Esses e outros nomes receberão dinheiro de uma espécie de fundo de campanha de Trump, que conta com milhões de dólares em caixa e um banco com dados de milhões de americanos –Trump teve 74 milhões de votos na eleição do ano passado, mais de 10 milhões a mais do que em 2016.
Muitos desses eleitores estarão na plateia do encerramento da Cpac. Trump deve argumentar que muitas de suas previsões sobre o governo Biden já se tornaram realidade e se ancorar na tese de que quem o ataca está atacando a base republicana, alimentando o sentimento de ódio de seus apoiadores. Mesmo que ainda não tenha decidido se vai ou não concorrer em 2024, Trump quer se manter como a principal referência republicana e evitar que outro nome da sigla ganhe tração política nos próximos anos.
Criada em 1973, a Cpac era um guarda-chuva mais amplo para a direita dos EUA, mas se radicalizou ao trumpismo, assim como o Partido Republicano. Por mais que existam republicanos de perfil moderado, pesquisas mostram que grande parte dos eleitores da sigla ainda se escora na imagem e no discurso do ex-presidente –e a maioria dos parlamentares não quer arriscar perder essa fatia com eleições legislativas no ano que vem.
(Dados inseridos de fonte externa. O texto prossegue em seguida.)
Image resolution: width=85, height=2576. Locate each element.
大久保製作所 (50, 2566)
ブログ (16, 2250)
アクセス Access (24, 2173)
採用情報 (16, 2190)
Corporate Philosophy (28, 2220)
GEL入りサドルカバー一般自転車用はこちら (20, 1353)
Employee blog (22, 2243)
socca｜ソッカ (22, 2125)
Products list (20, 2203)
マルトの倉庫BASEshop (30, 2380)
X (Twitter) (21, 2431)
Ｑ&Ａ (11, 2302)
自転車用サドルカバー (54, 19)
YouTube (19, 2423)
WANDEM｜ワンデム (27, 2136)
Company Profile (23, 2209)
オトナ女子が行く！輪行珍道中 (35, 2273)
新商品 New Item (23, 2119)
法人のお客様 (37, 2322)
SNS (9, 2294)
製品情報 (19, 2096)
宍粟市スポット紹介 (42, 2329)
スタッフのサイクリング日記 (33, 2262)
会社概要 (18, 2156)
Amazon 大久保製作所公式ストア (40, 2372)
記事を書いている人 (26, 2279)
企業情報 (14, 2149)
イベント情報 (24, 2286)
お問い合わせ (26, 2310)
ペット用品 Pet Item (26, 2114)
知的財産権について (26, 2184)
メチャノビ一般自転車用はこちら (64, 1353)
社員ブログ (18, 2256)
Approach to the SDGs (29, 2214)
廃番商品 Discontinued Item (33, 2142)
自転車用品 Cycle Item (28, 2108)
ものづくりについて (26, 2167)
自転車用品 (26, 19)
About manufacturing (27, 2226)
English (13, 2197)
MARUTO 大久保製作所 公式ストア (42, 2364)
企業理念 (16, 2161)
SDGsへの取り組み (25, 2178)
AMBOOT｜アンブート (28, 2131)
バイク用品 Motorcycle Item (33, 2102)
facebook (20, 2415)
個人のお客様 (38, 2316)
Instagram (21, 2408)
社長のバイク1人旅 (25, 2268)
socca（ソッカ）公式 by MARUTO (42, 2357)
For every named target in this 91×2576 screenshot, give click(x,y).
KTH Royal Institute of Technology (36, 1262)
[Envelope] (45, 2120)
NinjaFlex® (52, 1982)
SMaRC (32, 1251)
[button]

Os republicanos têm controle do Executivo e Legislativo em 24 dos 50 estados americanos, e alguns analistas já preveem que a legenda pode retomar a maioria da Câmara em 2022 –hoje nas mãos dos democratas por uma margem pequena, 221 a 211 deputados. Trump sabe que não precisa do establishment partidário para se lançar candidato em 2024, mas precisa dar capilaridade ao trumpismo e manter a base sob sua influência até lá.
O imprevisível Trump pode, inclusive, não concorrer de novo à Casa Branca, mas manter viva a possibilidade –ou ameaça– de que sua candidatura é garantia de que, pelo menos por enquanto, ele estará onde mais gosta: no centro das atenções.